The “S” in IoT stands for security. I’ve read this line so many times on blogs and on twitter, that I think it is time to do something about it. So, how do we make an IoT product secure? Or how do we design a secure product from the start? The answer to the last question is easy, but doing it for an existing product, that is a big challenge. It probably can’t be done in one release, but you have to start somewhere.

This talk with walk you through IoT, its components, some principles to design a secure product, the OWASP IoT Top 10 and how to address them, setting up security requirements and controls, and last but not least analyze two popular IoT use cases: a GPS tracker and smart cities irrigation system.
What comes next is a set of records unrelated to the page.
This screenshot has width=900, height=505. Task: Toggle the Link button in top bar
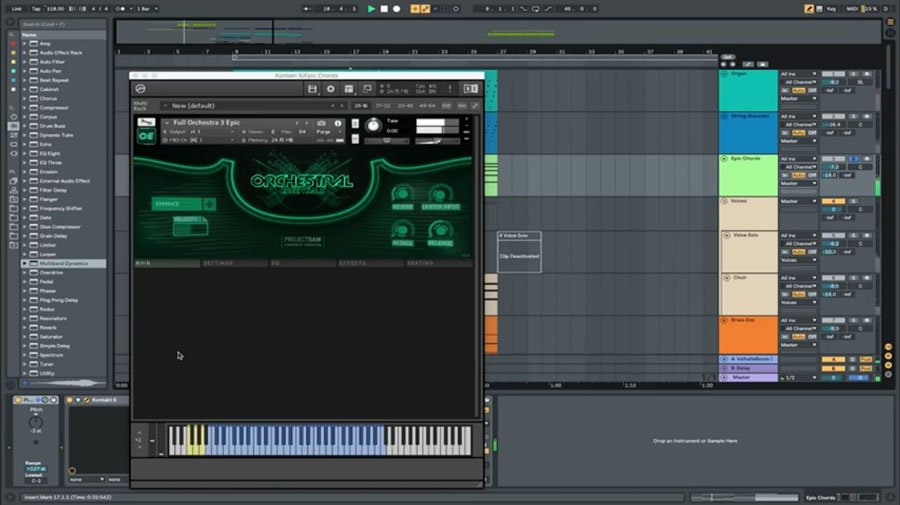click(16, 8)
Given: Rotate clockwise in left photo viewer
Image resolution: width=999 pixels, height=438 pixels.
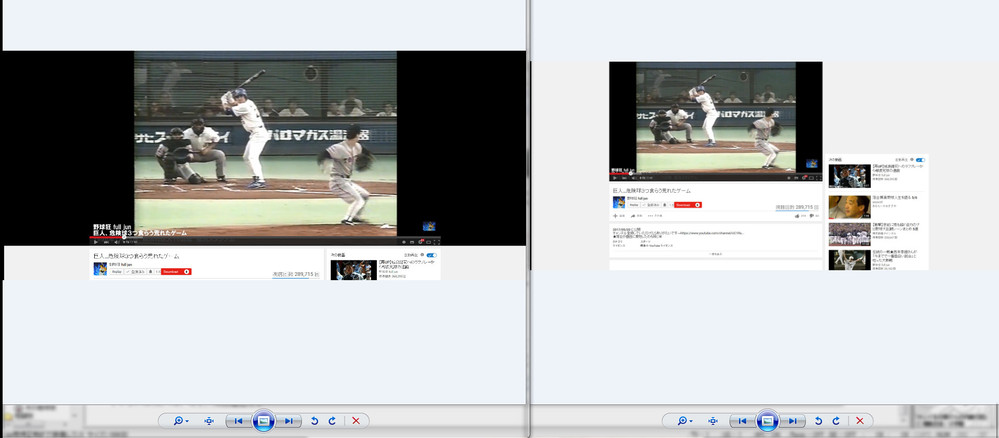Looking at the screenshot, I should 332,421.
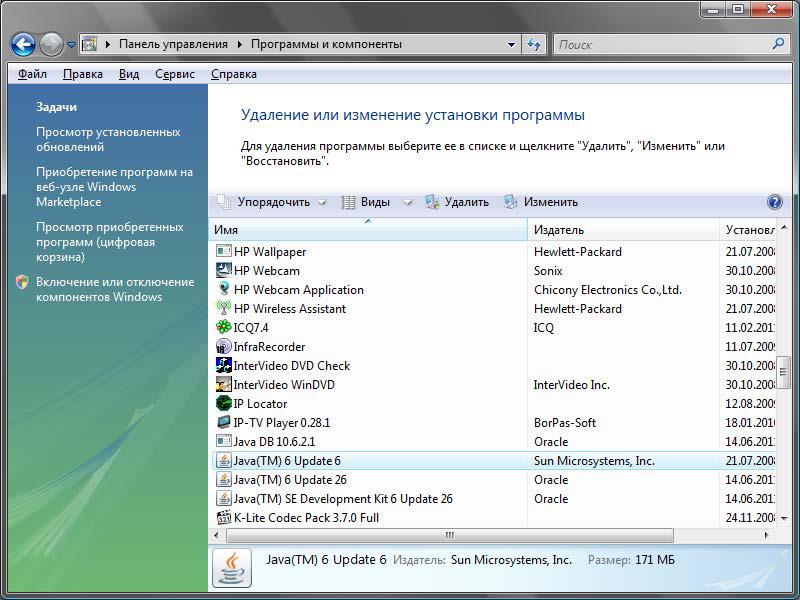Open Просмотр установленных обновлений link
Viewport: 800px width, 600px height.
pos(108,139)
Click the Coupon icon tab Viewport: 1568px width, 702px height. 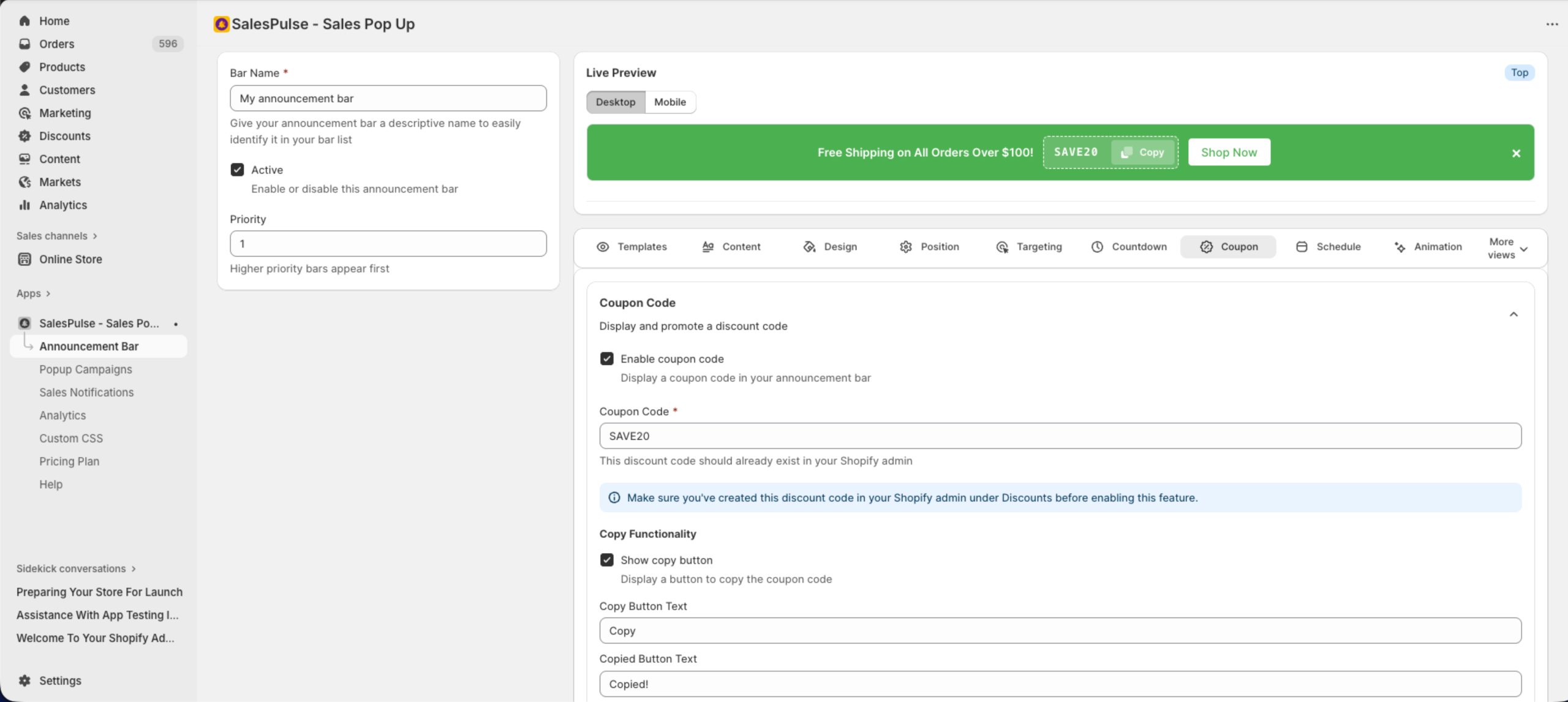coord(1206,246)
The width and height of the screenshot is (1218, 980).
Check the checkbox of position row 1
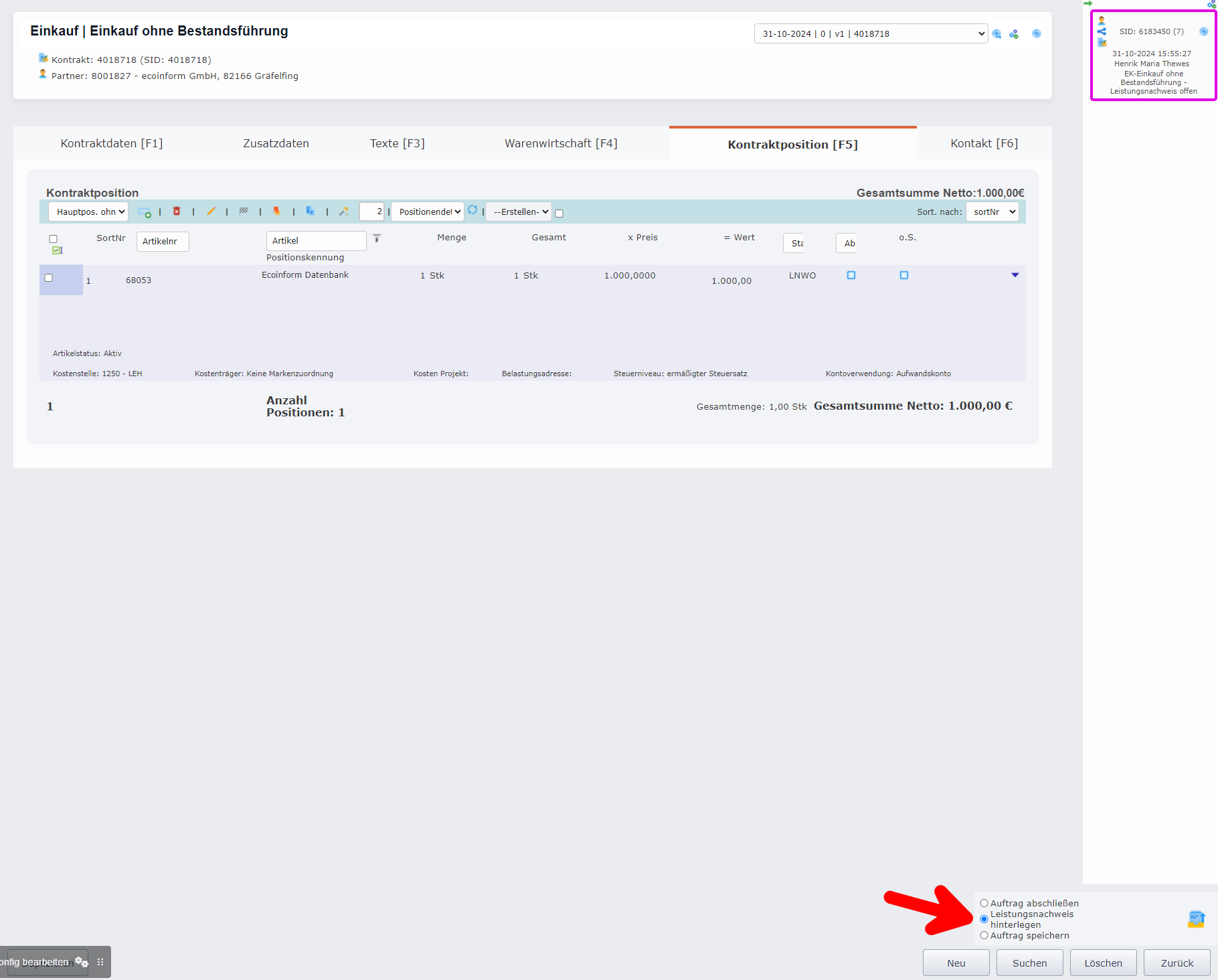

These should lay a fertile ground for further discussion.

Outline

  • Introduction
  • Securing an IoT project
  • Securing an existing product
  • Fixing the issues
  • OWASP IoT Top 10
  • Use cases

Pablo Endres

@epablosensei

Managing director / Lead Security Consultant Pablo Endres, Founder of SevenShift GmbH. Experienced security consultant, professional hacker and trainer. Published Author. Pablo’s career has taken place mostly doing security in a variety of industries, like Cloud Service providers, Banks, Telecommunications, contact centers, and universities. He holds a degree in computer engineering, as well as a handful security certifications: ISC2 CISSP, CompTIA Security+, and ISECOM’s OPSA + OPST. Pablo has founded multiple companies in different continents and enjoys hacking, IoT, teaching, working with new technologies, startups, collaborating with Open Source projects, learning new things and being challenged. In the last couple of years, he has been working mainly IoT security, testing dozens of devices, working with multiple platform providers to secure their solutions, and teaching an IoT Security Bootcamps.